California’s two public university systems, the University of California and California State University, said they were monitoring the bill. “UC continues to work with Senator Skinner and members of the state legislature to ensure the University is ready for a fast-track September 1 implementation date,” the spokesperson said. Ryan King in a statement.

Some defenders of college players want to go even further. A bill this year, State Senator Sydney Kamlager reportedly required colleges to pay their athletes a levy for the use of their name, image and likeness if the income generated by a sports program is more than double the amount it awards in sports scholarships. The bill, introduced when Kamlager was a member of the assembly, would also have strengthened the enforcement of Title IX, the federal law prohibiting gender discrimination in sports and other educational programs, and capped the salaries of college coaches.

He stalled in the assembly.
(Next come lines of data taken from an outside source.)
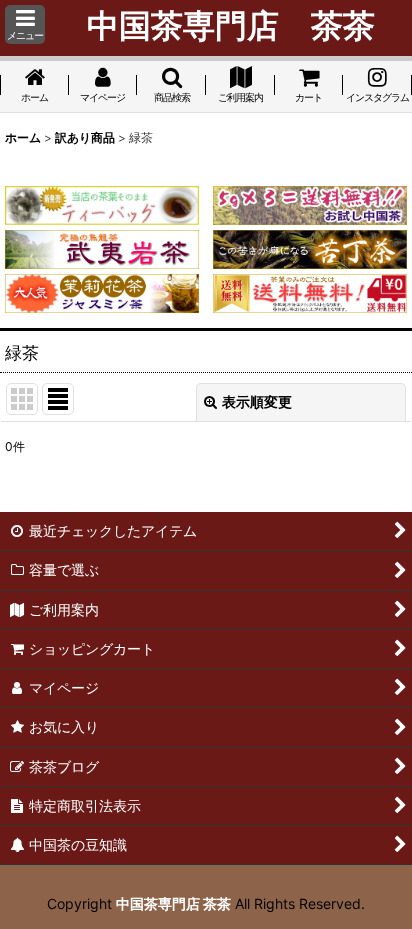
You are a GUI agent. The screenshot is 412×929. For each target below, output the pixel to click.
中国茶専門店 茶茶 (173, 903)
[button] (25, 24)
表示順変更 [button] (257, 401)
But recent Supreme Court and NCAA rulings could pave the way for California to take more aggressive action on athlete compensation in the future, said Ramogi Huma, executive director of the National College Players Association, who defends the rights of university athletes.

“A 9-0 decision saying this is an exploitative industry and that varsity athletes deserve more compensation should be a green light for the state of California to once again reshape varsity sports. ‘a fairer way for the players,’ said Huma.

Reagan is an intern at the CalMatters College Journalism Network, a collaboration between CalMatters and student journalists from across California. This story and other higher education coverages are supported by the College Futures Foundation.